The US and Bolivia have not been getting along so well lately. The most recent spate of problems began when a left-leaning, coca-farming president was elected by one of the widest margins in democratic Bolivian history (to be fair, there haven’t been all that many free and fair elections in Bolivia).
Evo Morales went on to gall the US government further by associating himself with rogue socialists Hugo Chavez and Fidel Castro. He also oversaw nationalisation of the country’s natural gas, and more recently dismissed the US Drug Enforcement Agency from Bolivia. Currently he is seeking to have a new constitution approved by frequently postponed referendum now to be held in January.
Evo has also thrown the American ambassador out of Bolivia, claiming he has been meeting secretly with dissident factions seeking to overthrow the government. In response to this the Bolivian ambassador to the US was also dismissed, Americans in Bolivia were encouraged to evacuate, and the only direct flights from the US to Bolivia were cancelled by American Airlines.

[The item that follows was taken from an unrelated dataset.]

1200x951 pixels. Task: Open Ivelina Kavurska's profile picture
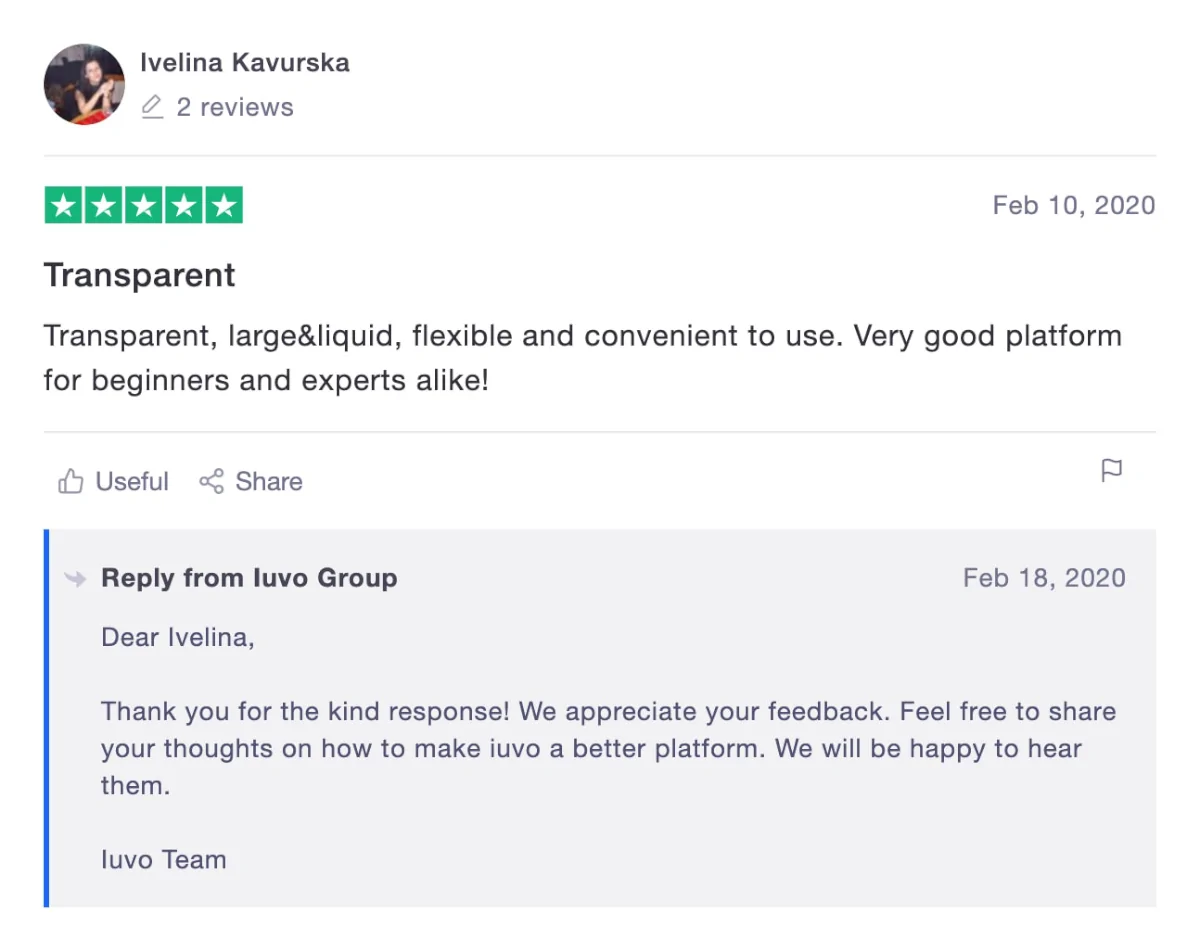(x=84, y=84)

The Peace Corp were also abruptly pulled out of Bolivia. The official reason given for this was the growing unrest in Bolivia, and the recent massacre of some thirty peasants in one of the gas-rich, Evo-abhoring eastern provinces. Given the PC’s stated mission of providing trained assistance to country’s in need of such, and of enduring hardship as necessary, and given the number of other volatile countries with a PC presence, this does not seem an adequate explanation.
There were over one hundred PC volunteers working in Bolivia. A training centre in Cochabamba employed some fifty additional local members of staff. When the PC withdrew, the majority of the volunteers were removed to Peru, the training centre was dismantled and everything within it sold off, and the number of PC staff was reduced from 50 to 5. It doesn’t look like the PC will be back. Or certainly not any time soon.
Whatever the muddy reasons behind the withdrawal, the repercussions will be significant. The PC was one of the largest, best-funded, best-organised and equipped volunteer organisations at work in Bolivia. PC projects were underway all over the country, working for instance to empower women from rural areas to start small businesses that would provide them with income and allow them to continue their education.
While Evo and George W. bicker and rattle their sabres at one another, everyone else struggles. The PC volunteers leave their unfinished projects and get on with their lives. Those few who couldn’t leave Bolivia find other ways to stay on. I met one ex-PC volunteer who is a trained pilot but is working as a biology teacher so he can get a visa and stay with his girlfriend. The locals who depended on the PC for their livelihoods – the teachers and office staff, the homestay families and guides – look for another source of income. And the Bolivians who were depending on the PC to provide them with the help they badly need, particularly the people of the countryside, in desperate need of sanitation, education, healthcare, electricity, water, income, etc etc etc continue to wait and hope for some other source of providential aid to come to them.
But it seems unlikely that this will come from the US, from whom assistance always seems to come with short strings attached. It is equally unlikely that it will come from Evo and his government, who are too busy struggling to maintain control, building straw men and finding scapegoats to actually notice when their actions harm their own people.